Jacqueline CERQUIGLINI-TOULET

Genève, vendredi 24 janvier 2003

Qu’offrir en remerciement d’un parcours, heureux, ponctué de voix qui me sont chères, celles des poètes qui m’accompagnent, Guillaume, Christine, Eustache, Charles et François, celles des mes étudiants et de mes amis ? L’évocation d’un segment de ce voyage.

Pourquoi me suis-je intéressée au Moyen Age ? Je vois à ce choix trois raisons : goût de la marge, goût paradoxal de la totalité, goût du secret.

Goût de la marge. La littérature médiévale n’était pas au centre des études qui m’avaient formée et son altérité en faisait en quelque sorte pour moi sa modernité. Le Moyen Age était en deçà de la codification classique, des unités, et cette découverte de principes esthétiques autres m’enchantait. Observer la naissance d’une langue et d’une littérature me fascinait et ceci d’autant plus que cette langue et cette littérature pouvaient être difficiles, obscures, aléatoirement ou volontairement. Elles s’offraient comme un texte à déchiffrer.

Ce ne sont ni la religion, ni les monuments qui m’ont amenée au Moyen Age et j’ai parfois eu le sentiment de commettre une imposture. Genève, alors, m’a consolée. Cette grande Université m’a permis de comprendre, mieux que je ne l’avais fait, l’art du détour, elle m’a permis de creuser la marge de la marge, ces siècles trop longtemps délaissés, voire méprisés des XIVe et XVe siècles français. Ce dédain était d’autant plus dommageable que la période correspond dans l’Italie voisine à ce que l’on a coutume d’appeler la Renaissance et qu’il est du plus grand intérêt d’apprécier des mouvements d’idées aux rythmes différents, décalés et pourtant parallèles. Le travail avait déjà été bien mené autour de la question de l’humanisme et des écrits en latin, le domaine de la poésie française, après les travaux d’Arthur Piaget et la thèse magistrale de Daniel Poirion, restait en partie à explorer. Restituer la stature de Guillaume de Machaut face à celle de Pétrarque, son exact contemporain, lire Christine de Pizan en regard de Dante et du même Pétrarque redonnent à cette poésie française sa juste dimension. Je me suis employée à explorer cette voie dans une dynamique propre à Genève, qui s’appuie sur la qualité des étudiants, l’acuité des collaborateurs, la générosité intelligente des collègues et des amis. Ces rencontres ont alimenté mon goût effréné de la lecture, lecture en tous sens, pour le bonheur des découvertes, des arrêts, pour ce tempo haletant qui vous projette en vous et hors de vous.

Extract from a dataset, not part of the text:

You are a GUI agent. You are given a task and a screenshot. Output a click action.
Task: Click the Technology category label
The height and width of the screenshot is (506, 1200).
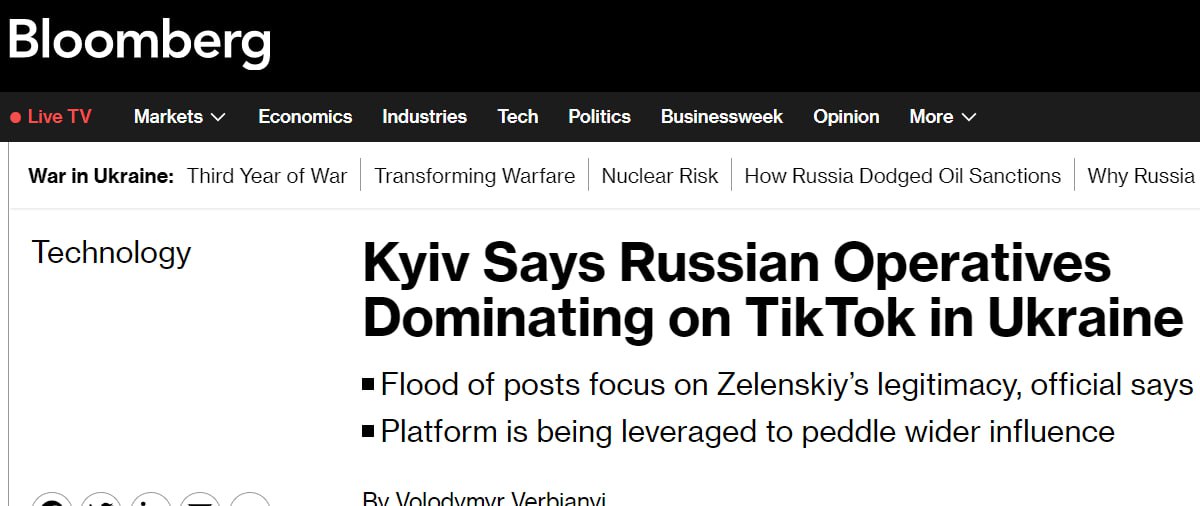coord(111,252)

Chexbres, la Villa Laret, l’amphithéâtre de l’Ecole de Chimie, que de lieux il me faudrait évoquer où se sont noués des savoirs et des amitiés. Deux numéros de Littérature, des recueils de Mélanges et d’essais, que d’entreprises communes sous le signe de l’enthousiasme et du plaisir du texte.

Tout ceci fait-il méthode ? Certes non, encore que, comme l’affirme Henri Poincaré, le mathématicien, « la méthode, c’est le choix des faits ». Réfléchir sur le lyrisme, sur la voix et le chant, réfléchir sur le langage de la poésie, à travers ces phénomènes étranges des langues imitées, des langues inventées, du bégaiement et du cri, à travers les recueils et le recueillement ; réfléchir et non pas affirmer (ou pas trop), questionner, faire du doute un instrument critique, mais sans le transformer en « neurasthénie de l’intelligence », telle est peut-être la méthode qui se résume alors en un mot : amour, amour des mots, de la langue et des textes.

Tout ceci, vous l’avez compris. Vous en avez fait le sel et le sens de cette journée. Intelleto d’amore. Merci.